— Вас предавали сотрудники «Нового мира»?

— Это интересный вопрос — людская психология... я, можно сказать, изучал её как в учебнике, лучшем и подробнейшем... Пока мы вместе делали журнал, у меня была некоторая эйфория от общей работы. Один шире понимал вещи, другой уже, но ощущение, что мы делаем честное дело и не имеем права врать друг другу, очень объединяло. А потом «Новый мир» разогнали. Никто из нас не каялся, не бил себя в грудь, произнося жалкие слова, то есть не было человека, который бы сплоховал. Каково же было наше разочарование, когда примерно через 3—4 месяца созрело иное общественное мнение... Литераторы, собиравшиеся объявить бойкот, по-прежнему несли в «Новый мир» свои вещи. Они привыкли печататься под этой синей обложкой — не всё ли равно, какая здесь теперь редакция? Потом появились некоторые мемуары, в том числе и «Телёнок» — не что иное, как попытка самооправдания. Так мне кажется. К сожалению, самооправдание — один из главных стимулов человеческой природы. И о Твардовском сегодня почти ничего не пишут, а если и пишут, то нехорошо. Скользко.

— Почему так, ваша точка зрения?

— Возникает желание... противоестественное, конечно, но, увы, многие литераторы в какой-то мере подвержены этому чувству. Если я вижу, что моя жизнь или мои убеждения небезупречны, часто (почти всегда) возникает недоброе чувство к другим людям, более порядочным и чистым. Мы разоблачаем, «развенчиваем», ищем «тёмные пятна»... Есть люди, которые только этим и занимаются. Тупиковое сознание.

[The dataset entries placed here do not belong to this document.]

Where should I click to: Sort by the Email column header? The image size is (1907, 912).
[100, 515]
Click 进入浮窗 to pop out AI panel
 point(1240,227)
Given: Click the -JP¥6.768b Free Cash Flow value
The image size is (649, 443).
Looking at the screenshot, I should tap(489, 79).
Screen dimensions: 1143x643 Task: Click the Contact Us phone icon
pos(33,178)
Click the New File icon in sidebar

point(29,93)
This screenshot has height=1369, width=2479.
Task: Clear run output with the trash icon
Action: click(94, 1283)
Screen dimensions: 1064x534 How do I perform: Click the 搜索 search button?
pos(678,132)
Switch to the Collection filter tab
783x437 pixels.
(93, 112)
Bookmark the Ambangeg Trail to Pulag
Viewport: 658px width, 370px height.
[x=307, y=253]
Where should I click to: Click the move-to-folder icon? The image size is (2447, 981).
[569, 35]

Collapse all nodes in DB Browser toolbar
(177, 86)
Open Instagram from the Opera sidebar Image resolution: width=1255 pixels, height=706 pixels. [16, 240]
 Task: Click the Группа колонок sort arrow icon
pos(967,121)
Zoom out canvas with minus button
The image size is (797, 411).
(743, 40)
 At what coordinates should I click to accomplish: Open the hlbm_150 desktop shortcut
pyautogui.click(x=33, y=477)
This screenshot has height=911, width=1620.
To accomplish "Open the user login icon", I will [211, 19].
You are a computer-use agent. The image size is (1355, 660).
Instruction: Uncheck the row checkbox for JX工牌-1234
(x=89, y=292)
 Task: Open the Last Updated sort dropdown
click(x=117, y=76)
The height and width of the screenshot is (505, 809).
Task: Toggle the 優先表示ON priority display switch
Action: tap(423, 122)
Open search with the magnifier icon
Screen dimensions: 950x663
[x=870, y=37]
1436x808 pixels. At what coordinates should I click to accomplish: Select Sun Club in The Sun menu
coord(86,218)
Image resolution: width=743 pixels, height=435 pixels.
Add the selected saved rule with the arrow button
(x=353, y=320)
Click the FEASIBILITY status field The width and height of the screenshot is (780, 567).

Однажды Твардовский рассказал поразительный эпизод. Когда Сталин умер, ведущих литераторов собрали в Колонном зале за сценой. Сурков был главным функционером Союза писателей и постоянно бегал в ЦК советоваться, то и дело из этой комнаты исчезал. И вот, в очередной раз вернувшись, Сурков говорит: «Слушайте меня. Я был там, где надо. Сказали: плакать, но не слишком!»

— Твардовский был для вас Богом?

— Нет, конечно. Но авторитет его — литературный и человеческий — был для нас безусловен.

— А вас он слушал?

— Твардовский был человеком упрямым, самовольным, но у него оказалась замечательная черта: с ним было не страшно поспорить, даже поссориться. Прощал и мирился он легко. Я очень любил этого человека...

А Хрущёва?

— Интересно... почему вы спрашиваете?

— Только потому, что вы были одним из немногих людей, кто его хоронил.

— Да. При жизни я Хрущёва не знал. Но «Новый мир» был теснейшим образом с ним связан. Именно Хрущёв благословил «Один день Ивана Денисовича», и я не думаю, что всё решала политика: Никита Сергеевич был эмоциональным человеком, что-то его в повести зацепило и он нет-нет да вспоминал: а вон как у Солженицына написано: «волчье солнышко...»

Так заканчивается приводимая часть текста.